TASK REQUIREMENTS: Every line of the material that mentions the word "tree" should be copied out.
__________
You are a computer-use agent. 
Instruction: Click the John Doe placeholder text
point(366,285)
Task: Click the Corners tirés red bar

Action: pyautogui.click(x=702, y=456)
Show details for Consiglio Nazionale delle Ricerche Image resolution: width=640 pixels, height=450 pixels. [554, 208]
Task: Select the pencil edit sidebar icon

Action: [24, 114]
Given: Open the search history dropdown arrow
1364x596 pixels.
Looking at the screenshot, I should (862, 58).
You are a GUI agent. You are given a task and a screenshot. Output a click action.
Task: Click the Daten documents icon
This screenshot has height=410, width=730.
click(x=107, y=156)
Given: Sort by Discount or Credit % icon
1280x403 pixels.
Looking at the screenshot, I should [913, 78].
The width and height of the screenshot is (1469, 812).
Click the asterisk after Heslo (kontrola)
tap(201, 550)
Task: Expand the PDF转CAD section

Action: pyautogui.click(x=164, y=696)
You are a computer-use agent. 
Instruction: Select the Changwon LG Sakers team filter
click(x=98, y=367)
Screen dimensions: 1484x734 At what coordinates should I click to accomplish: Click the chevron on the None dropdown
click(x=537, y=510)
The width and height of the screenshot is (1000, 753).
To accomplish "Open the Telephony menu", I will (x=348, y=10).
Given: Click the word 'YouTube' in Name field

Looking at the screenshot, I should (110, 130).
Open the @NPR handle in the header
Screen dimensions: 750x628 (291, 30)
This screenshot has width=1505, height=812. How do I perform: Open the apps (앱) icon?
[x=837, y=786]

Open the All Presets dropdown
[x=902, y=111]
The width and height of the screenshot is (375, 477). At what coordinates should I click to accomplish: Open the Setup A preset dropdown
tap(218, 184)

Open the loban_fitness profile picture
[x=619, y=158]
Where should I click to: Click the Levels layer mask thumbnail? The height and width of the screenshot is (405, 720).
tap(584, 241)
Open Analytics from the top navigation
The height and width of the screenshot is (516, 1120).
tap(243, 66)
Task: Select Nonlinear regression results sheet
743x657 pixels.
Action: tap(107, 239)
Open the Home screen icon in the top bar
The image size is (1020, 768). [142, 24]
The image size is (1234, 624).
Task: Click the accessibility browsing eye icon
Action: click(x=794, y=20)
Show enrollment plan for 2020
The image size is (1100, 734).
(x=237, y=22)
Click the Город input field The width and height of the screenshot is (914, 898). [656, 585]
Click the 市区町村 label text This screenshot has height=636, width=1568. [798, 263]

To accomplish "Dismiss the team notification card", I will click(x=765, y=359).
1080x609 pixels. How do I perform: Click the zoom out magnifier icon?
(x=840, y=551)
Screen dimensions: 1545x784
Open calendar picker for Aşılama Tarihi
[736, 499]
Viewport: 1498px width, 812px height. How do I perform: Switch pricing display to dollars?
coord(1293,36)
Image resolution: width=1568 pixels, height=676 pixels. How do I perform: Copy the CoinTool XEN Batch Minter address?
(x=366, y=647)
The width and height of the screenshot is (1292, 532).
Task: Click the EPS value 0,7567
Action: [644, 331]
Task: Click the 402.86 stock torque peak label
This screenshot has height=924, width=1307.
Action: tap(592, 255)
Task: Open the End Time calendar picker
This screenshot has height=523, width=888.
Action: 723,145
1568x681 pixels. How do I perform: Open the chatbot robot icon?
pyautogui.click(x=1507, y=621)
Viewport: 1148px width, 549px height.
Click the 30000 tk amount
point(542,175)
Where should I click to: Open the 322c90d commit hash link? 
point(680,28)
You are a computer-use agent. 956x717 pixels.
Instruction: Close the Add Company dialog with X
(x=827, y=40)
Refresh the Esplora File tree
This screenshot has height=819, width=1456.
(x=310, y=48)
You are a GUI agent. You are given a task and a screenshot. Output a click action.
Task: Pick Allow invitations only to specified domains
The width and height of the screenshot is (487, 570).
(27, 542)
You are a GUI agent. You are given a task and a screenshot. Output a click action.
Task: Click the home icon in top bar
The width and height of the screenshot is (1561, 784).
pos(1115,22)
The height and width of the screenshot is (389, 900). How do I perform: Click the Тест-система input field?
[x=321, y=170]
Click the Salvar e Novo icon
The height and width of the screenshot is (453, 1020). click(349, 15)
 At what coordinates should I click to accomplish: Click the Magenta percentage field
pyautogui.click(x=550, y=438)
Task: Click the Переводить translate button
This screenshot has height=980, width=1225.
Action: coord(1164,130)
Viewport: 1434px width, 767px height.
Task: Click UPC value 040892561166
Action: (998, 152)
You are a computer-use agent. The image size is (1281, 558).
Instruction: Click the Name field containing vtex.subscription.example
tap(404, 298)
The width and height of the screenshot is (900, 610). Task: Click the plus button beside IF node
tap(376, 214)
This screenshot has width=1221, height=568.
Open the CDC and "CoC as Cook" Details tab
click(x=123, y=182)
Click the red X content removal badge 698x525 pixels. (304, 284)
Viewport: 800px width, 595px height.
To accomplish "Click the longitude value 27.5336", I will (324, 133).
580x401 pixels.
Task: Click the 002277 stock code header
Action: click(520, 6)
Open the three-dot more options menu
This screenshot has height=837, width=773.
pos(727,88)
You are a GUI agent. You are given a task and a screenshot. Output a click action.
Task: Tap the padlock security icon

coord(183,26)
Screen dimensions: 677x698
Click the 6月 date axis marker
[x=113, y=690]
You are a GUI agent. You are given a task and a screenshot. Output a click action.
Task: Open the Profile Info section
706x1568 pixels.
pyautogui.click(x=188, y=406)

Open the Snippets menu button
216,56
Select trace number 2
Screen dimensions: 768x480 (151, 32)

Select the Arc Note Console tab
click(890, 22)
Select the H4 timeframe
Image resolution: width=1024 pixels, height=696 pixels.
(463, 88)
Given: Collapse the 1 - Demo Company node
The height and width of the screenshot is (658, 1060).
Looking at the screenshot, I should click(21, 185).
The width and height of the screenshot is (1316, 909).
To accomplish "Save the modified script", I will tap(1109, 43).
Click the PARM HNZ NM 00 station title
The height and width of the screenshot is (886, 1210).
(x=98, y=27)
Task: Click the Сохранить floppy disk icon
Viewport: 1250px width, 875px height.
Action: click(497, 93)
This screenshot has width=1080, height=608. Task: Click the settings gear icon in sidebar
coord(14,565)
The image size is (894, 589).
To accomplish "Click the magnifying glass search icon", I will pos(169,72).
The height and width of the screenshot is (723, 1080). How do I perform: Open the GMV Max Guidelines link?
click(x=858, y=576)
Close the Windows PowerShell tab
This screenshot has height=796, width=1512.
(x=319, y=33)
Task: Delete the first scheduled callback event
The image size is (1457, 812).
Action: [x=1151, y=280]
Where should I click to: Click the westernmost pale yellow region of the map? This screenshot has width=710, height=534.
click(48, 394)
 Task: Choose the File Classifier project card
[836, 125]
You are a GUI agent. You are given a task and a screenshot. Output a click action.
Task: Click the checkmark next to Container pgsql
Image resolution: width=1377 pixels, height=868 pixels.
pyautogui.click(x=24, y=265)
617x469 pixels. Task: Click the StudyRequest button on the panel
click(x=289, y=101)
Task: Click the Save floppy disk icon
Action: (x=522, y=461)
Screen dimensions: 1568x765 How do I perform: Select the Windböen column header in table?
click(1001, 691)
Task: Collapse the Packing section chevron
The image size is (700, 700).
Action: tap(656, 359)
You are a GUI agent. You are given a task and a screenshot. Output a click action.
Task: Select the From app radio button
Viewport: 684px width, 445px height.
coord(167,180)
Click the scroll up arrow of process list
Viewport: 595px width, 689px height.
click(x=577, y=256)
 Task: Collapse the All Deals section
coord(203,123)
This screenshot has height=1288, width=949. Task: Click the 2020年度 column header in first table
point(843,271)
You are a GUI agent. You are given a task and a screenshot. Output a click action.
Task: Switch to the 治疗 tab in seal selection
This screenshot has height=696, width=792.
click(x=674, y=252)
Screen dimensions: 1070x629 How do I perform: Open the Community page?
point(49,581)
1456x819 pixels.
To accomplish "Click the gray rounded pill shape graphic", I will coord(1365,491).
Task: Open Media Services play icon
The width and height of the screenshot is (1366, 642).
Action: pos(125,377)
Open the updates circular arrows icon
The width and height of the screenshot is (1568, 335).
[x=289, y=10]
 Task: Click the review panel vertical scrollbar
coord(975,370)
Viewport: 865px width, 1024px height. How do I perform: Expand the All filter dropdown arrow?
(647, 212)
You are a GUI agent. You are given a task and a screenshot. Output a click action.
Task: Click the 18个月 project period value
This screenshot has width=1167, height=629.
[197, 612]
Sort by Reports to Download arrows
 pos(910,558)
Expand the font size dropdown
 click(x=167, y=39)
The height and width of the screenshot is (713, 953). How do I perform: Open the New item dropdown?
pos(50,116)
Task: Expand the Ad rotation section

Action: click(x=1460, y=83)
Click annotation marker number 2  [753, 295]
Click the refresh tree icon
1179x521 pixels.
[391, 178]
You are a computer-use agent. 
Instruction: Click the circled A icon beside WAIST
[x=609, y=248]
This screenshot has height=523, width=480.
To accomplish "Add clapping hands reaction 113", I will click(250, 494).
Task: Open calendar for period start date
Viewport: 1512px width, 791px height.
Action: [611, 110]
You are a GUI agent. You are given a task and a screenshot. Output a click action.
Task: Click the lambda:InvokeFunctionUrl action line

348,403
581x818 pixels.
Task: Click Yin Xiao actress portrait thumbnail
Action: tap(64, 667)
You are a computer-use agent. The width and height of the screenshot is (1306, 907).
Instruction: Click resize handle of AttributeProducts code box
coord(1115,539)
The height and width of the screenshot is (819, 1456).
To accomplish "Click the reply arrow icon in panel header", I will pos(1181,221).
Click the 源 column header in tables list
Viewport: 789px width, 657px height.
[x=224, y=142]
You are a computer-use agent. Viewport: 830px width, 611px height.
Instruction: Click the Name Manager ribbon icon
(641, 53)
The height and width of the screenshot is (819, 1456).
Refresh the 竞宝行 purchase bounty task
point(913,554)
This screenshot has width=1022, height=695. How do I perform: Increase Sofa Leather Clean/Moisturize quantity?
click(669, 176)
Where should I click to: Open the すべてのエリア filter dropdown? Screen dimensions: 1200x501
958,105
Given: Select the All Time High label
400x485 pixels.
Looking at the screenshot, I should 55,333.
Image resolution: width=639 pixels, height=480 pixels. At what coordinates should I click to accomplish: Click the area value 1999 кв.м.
__________
SOLUTION FOR THIS TASK:
Refresh the Esplora File tree
Click the refresh tree icon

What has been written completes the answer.